Aku ingin menolongnya. Sangat ingin membantunya. Apalagi bila menemui anak-anaknya yang masih kecil dan sangat membutuhkan sosok ayah. Tapi apa daya, aku pun sedang berjuang menuju apa yang disebut mapan bagi sebagian orang. Aku juga masih mencari apa yang kupikir paling tepat kugeluti sesuai minat. Hingga kuberkesempatan mengikuti Blogger Conference GeTI: “Kesiapan Generasi Milenial Menghadapi Making  Indonesia 4.0”, Slipi, Jakarta (19/1/19).


Jualan Tanpa Modal

Dalam konferensi tersebut, aku bertemu beberapa pembicara termasuk sosok inspiratif  yang meredakan seliweran gundah kami di kepala. Jawaban untuk kebimbangan kakakku selama ini. Namanya Agustjik Haris.     
    
Tidak menempuh jenjang kuliah, dan hanya berlatar belakang sales, Bang Agus mampu membuka sumber penghasilan lain di kehidupan ekonominya. Didorong kebutuhan mencari tambahan pendapatan di luar kerja sebagai karyawan, ia membuka toko online. Uniknya, ia bisa berdagang tanpa perlu modal besar. Cukup koneksi internet dan ketekunan. 

Sekarang, omzet dari toko yang sudah berjalan selama 2 tahun ini mencapai puluhan juta. Untung ia raih tanpa mengganggu aktivitas utamanya di perusahaan. Bang Agus leluasa kelola bisnis sampingannya, karena fleksibilitas yang tersedia dalam jenis usaha yang digelutinya ini. Ia berdagang tanpa perlu memiliki produk, tempat penyimpanan ,dan tidak repot dalam pengiriman. Semua sudah ada yang atur.   

Yang ia lakukan hanyalah menghubungkan produsen, pemilik produk atau suplier dengan pembeli lewat toko online yang dimilikinya. Bang Agus pun bebas menambah ragam produk jualannya di toko kapanpun dia mau. Usaha ini dikenal dengan istilah dropship. Begitu saja, kita cukup jadi penyambung? Tunggu dulu, kita masih butuh tools-nya. 


Bang Agus menggunakan platform Detalase dalam menjalankan bisnisnya itu. Detalase merupakan situs dropship yang membangun Onlinepreneur di Indonesia dengan menyediakan produk, jasa logistik, metode pembayaran yang aman, dan customer service yang responsif. Sehingga, siapapun bisa berjualan secara online dengan mudah, gratis, dan tanpa harus punya stok barang.
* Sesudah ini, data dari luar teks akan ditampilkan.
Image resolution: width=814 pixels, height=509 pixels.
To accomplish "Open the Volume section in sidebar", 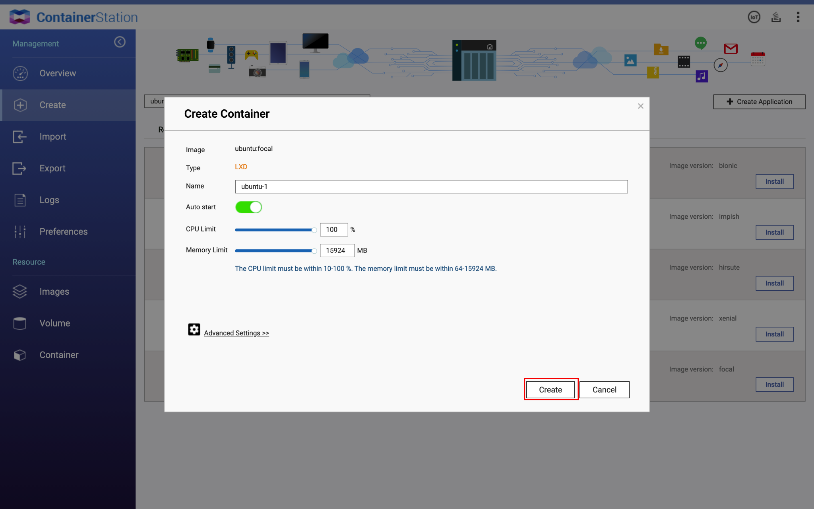I will (x=54, y=323).
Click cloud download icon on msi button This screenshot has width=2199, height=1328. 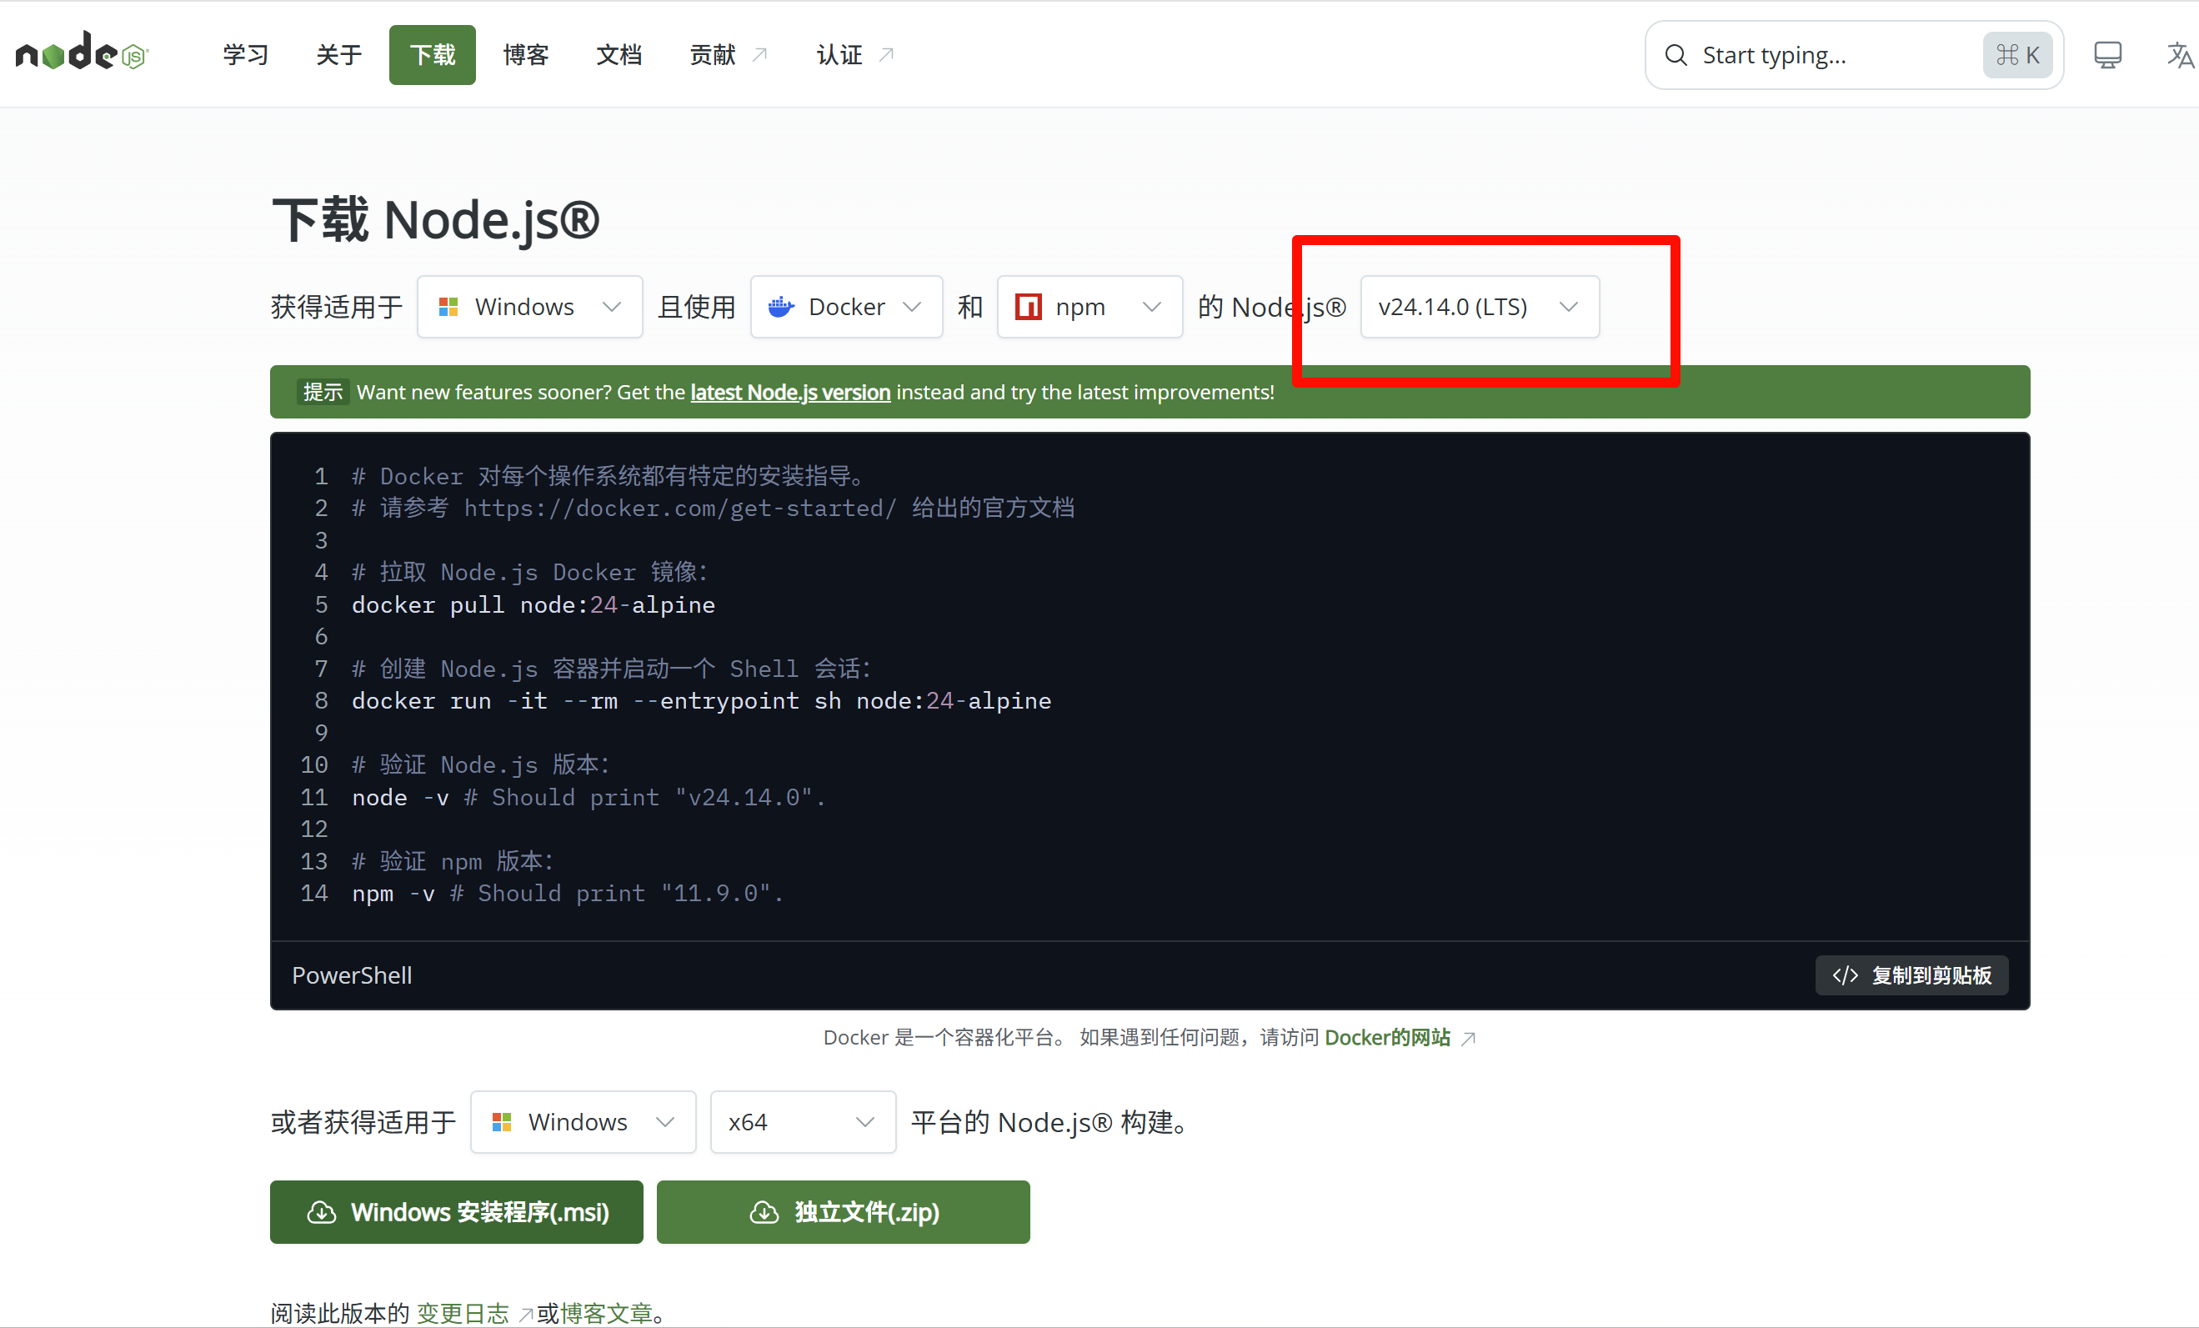click(321, 1212)
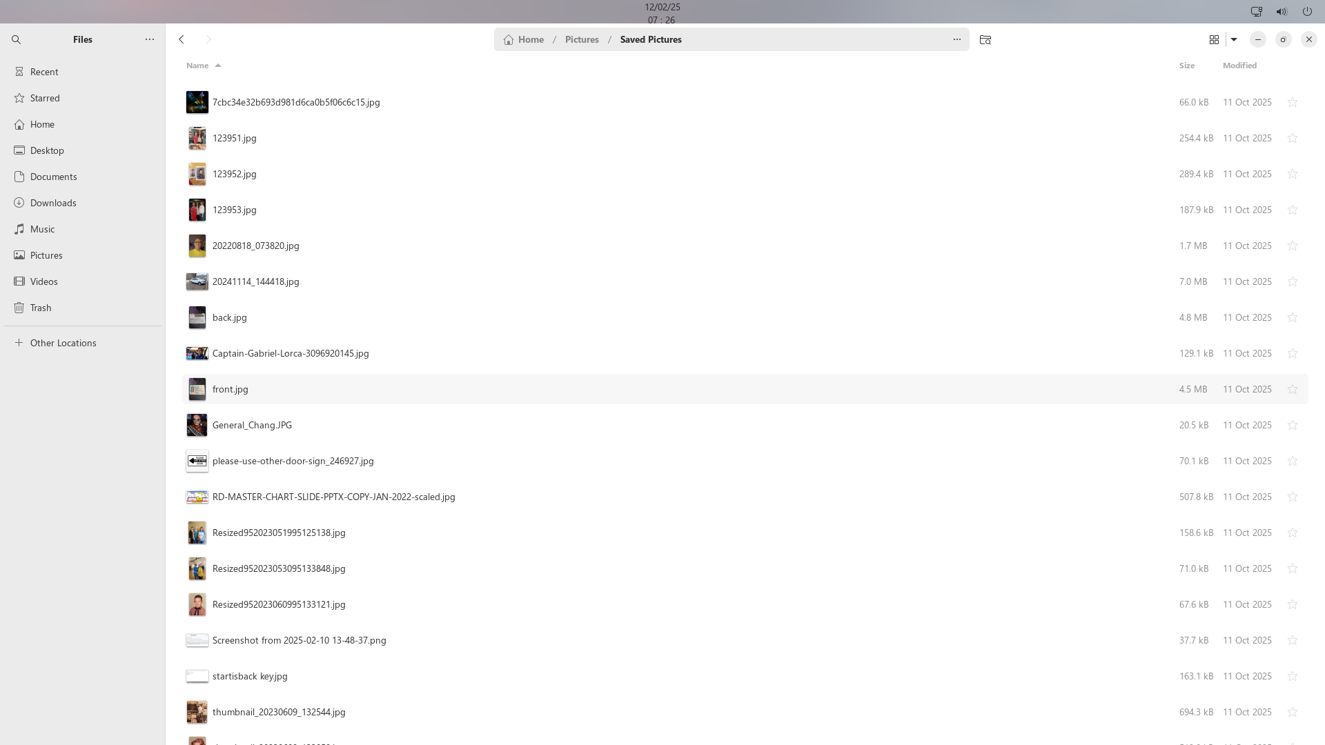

Kelebihan Detalase antara lain; tak perlu instal aplikasi yang memakan kuota, menyediakan jutaan varian produk siap jual, dan barang langsung dikirim ke pembeli oleh perusahan logistik andal. Selain itu, kita tak perlu pusing soal pajak, karena Detalase memiliki izin impor dan ekspor resmi serta mengurus proses bea cukai di Indonesia. 

Yang juga penting, semua transaksi di Detalase sangat aman, karena sistem pembayaran otomatis tanpa perlu konfirmasi dan menjamin refund 100%. Pendek kata, Detalase berikan semua keleluasaan berbisnis kepada semua anggota yang bergabung. 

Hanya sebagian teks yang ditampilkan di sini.